### TO DO
Retype only the lines at the head of the records, first through the one with "Task: Zoom in the graph with magnifier plus", exactly as written.

** Opening DATA RECORDS block **

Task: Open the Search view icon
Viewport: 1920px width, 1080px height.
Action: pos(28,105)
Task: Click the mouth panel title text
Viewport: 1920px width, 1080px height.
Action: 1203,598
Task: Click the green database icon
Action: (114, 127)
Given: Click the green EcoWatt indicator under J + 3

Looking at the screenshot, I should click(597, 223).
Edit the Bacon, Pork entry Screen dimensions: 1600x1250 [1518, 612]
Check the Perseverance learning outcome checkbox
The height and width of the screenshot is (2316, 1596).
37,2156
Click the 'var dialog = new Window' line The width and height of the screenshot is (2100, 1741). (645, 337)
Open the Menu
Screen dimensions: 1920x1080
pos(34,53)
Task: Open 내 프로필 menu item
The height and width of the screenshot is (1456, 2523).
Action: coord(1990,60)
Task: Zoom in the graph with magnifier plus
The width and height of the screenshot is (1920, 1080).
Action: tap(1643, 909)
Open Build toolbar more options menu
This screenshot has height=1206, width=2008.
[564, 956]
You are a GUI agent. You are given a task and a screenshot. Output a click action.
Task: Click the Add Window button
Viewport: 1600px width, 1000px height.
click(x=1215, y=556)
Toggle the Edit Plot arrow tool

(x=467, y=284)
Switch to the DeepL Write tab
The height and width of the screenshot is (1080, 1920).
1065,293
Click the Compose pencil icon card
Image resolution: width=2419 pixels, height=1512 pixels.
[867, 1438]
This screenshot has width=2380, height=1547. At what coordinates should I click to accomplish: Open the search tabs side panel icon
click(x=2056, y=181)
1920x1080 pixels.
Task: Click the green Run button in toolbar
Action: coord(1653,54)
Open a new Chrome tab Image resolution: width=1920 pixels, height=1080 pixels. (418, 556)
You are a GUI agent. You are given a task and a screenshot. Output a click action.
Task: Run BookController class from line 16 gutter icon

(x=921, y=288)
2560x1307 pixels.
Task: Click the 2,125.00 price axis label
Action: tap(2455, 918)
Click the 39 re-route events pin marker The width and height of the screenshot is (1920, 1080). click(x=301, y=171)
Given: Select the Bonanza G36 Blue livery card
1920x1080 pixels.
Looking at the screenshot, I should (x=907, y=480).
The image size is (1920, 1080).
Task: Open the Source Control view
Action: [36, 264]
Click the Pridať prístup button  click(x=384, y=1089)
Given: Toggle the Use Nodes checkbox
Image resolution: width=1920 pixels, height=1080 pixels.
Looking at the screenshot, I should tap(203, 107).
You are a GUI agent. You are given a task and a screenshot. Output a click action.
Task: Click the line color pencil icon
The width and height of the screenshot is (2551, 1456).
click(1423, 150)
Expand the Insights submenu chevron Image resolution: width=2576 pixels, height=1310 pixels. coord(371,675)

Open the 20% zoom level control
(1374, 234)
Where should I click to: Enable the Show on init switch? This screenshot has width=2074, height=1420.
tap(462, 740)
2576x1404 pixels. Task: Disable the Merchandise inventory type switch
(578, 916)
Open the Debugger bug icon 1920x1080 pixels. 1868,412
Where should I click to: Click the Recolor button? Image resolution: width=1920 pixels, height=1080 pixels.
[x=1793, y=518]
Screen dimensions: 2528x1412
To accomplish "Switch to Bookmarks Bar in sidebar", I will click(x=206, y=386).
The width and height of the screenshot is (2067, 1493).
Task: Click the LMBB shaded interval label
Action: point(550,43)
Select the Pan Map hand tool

** Closing DATA RECORDS block **

### EXPECTED ANSWER
Task: Open the Search view icon
Viewport: 1920px width, 1080px height.
Action: pos(28,105)
Task: Click the mouth panel title text
Viewport: 1920px width, 1080px height.
Action: 1203,598
Task: Click the green database icon
Action: (114, 127)
Given: Click the green EcoWatt indicator under J + 3

Looking at the screenshot, I should click(597, 223).
Edit the Bacon, Pork entry Screen dimensions: 1600x1250 [1518, 612]
Check the Perseverance learning outcome checkbox
The height and width of the screenshot is (2316, 1596).
37,2156
Click the 'var dialog = new Window' line The width and height of the screenshot is (2100, 1741). (645, 337)
Open the Menu
Screen dimensions: 1920x1080
pos(34,53)
Task: Open 내 프로필 menu item
The height and width of the screenshot is (1456, 2523).
Action: coord(1990,60)
Task: Zoom in the graph with magnifier plus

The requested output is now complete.